┌─ Selected extract

To suppress rapid oscillations between motion modes, a mode stability filter is employed. This filter introduces hysteresis by requiring a motion state to be consistently classified over several consecutive frames before a transition is confirmed. A transition into the aggressive state—which indicates a significant increase in motion intensity from the static, slow, or moderate regimes—requires the most stringent validation of 7 consecutive frames. This prevents the system from prematurely entering a high-dynamics mode due to transient spikes. Conversely, a transition out of the aggressive state back to a calmer state (slow or moderate) is permitted after only 3 consecutive frames, allowing for quicker recovery when intense motion subsides. All other transitions between non-aggressive states are validated over a buffer of 5 consecutive frames.
Beyond IMU cues, the classifier also evaluates visual feature tracking quality using metrics such as feature inlier ratios and temporal persistence of tracked landmarks. These visual indicators are complemented by analysis of event streams, which provide robust motion cues in high-speed scenarios where conventional frame-based features degrade.

└─
┌─ Data segment

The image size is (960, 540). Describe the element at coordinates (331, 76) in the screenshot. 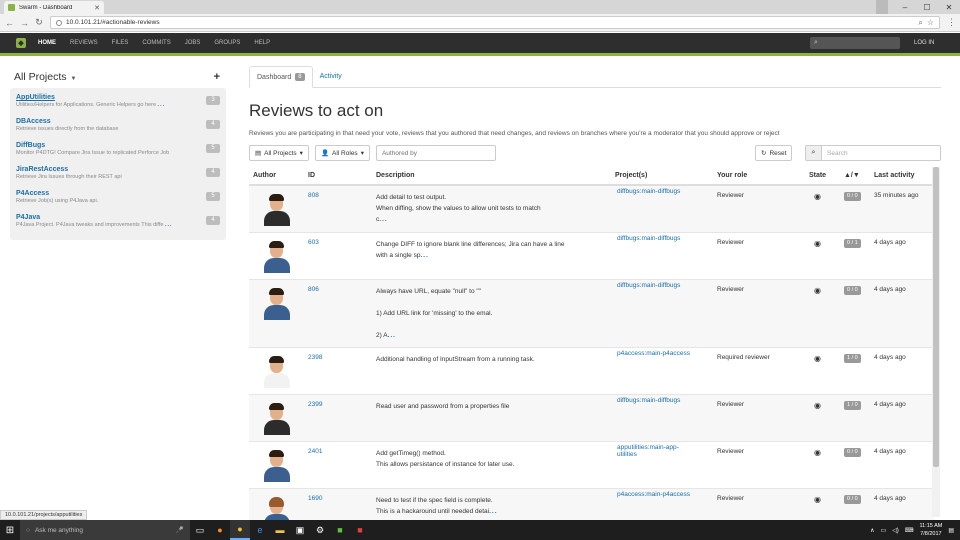

I see `tab-activity: Activity` at that location.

└─

Reproduce the text on the mode stability filter and motion classifier verbatim, from start to finish. You can set the lines aside; nothing here depends on them.

> Final answer:
To suppress rapid oscillations between motion modes, a mode stability filter is employed. This filter introduces hysteresis by requiring a motion state to be consistently classified over several consecutive frames before a transition is confirmed. A transition into the aggressive state—which indicates a significant increase in motion intensity from the static, slow, or moderate regimes—requires the most stringent validation of 7 consecutive frames. This prevents the system from prematurely entering a high-dynamics mode due to transient spikes. Conversely, a transition out of the aggressive state back to a calmer state (slow or moderate) is permitted after only 3 consecutive frames, allowing for quicker recovery when intense motion subsides. All other transitions between non-aggressive states are validated over a buffer of 5 consecutive frames.
Beyond IMU cues, the classifier also evaluates visual feature tracking quality using metrics such as feature inlier ratios and temporal persistence of tracked landmarks. These visual indicators are complemented by analysis of event streams, which provide robust motion cues in high-speed scenarios where conventional frame-based features degrade.